» **WHAT THIS EXERCISE ASKS**:
(a) Who delivered the judgment in the Jabbar & Gade (No 2) appeal?
(b) Using the catchwords of the Jabbar & Gade (No 2) judgment, explain why the Initiating Application was summarily dismissed.

» **DOCUMENT SECTION**:
* Start *
Jabbar & Gade (No 2)
[2020] FamCAFC 119
•20 May 2020
FAMILY COURT OF AUSTRALIA
| JABBAR & GADE (NO. 2) | [2020] FamCAFC 119 |
| FAMILY LAW – APPEAL – SUMMARY DISMISSAL – Where the Initiating Application sought to re-agitate decided parenting proceedings – Where the Initiating Application had no reasonable prospects of success – s 102QB Order – No error demonstrated – Appeal dismissed. FAMILY LAW – APPEAL – APPEAL AGAINST COSTS ORDER – Where the primary judge made an order for costs against the mother – Where the mother appealed that order – Costs order properly made – Appeal dismissed. FAMILY LAW – APPEAL – COSTS – Where the mother’s appeals were wholly unsuccessful – Where the father sought costs – Financial disparity between the parties – No order as to costs. |
| Family Law Act 1975 (Cth) ss 45A, 102QB, 117 Family Law Rules 2004 (Cth) |
| CDJ v VAJ (1998) 197 CLR 172; [1998] HCA 76 De Winter and De Winter (1979) FLC 90-605 Ebner & Pappas (2014) FLC 93-619; [2014] FamCAFC 229 Edwards v Noble (1971) 125 CLR 296; [1971] HCA 54 Lindon v The Commonwealth (No 2) (1996) 136 ALR 251; [1996] HCA 14 Marsden v Winch (2009) 42 Fam LR 1; [2009] FamCAFC 152 Miller & Harrington (2008) FLC 93-383; [2008] FamCAFC 150 Rice and Asplund (1979) FLC 90-725; [1978] FamCA 84 |
| APPELLANT: | Ms Jabbar |
| RESPONDENT: | Mr Gade |
| FILE NUMBER: | NCC | 2265 | of | 2015 |
| FIRST APPEAL NUMBER: | EAA | 82 | of | 2019 |
| SECOND APPEAL NUMBER: | EAA | 98 | of | 2019 |
| DATE DELIVERED: | 20 May 2020 |
| PLACE DELIVERED: | Sydney |
| PLACE HEARD: | Sydney (via video link) |
| JUDGMENT OF: | Strickland, Ainslie-Wallace & Tree JJ |
| HEARING DATE: | 24 April 2020 |
| LOWER COURT JURISDICTION: | Federal Circuit Court of Australia |
| LOWER COURT JUDGMENT DATES: | 16 August 2019 5 September 2019 |
| LOWER COURT MNC: | [2019] FCCA 2186 [2019] FCCA 2500 |
REPRESENTATION
| THE APPELLANT: | Litigant in person |
| COUNSEL FOR THE RESPONDENT: | Mr Bithrey |
| SOLICITOR FOR THE RESPONDENT: | NLS Law |
Orders
The Application in an Appeal dated 20 April 2020 is dismissed.
* End *
» **RECORDED INFORMATION**:
* Start *
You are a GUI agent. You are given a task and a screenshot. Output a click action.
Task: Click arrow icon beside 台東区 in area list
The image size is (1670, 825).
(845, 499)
* End *
» **PER-TASK ANSWERS**:
(a) Strickland, Ainslie-Wallace and Tree JJ.

(b) The Initiating Application sought to re-agitate parenting proceedings that had already been decided. It also had no reasonable prospects of success.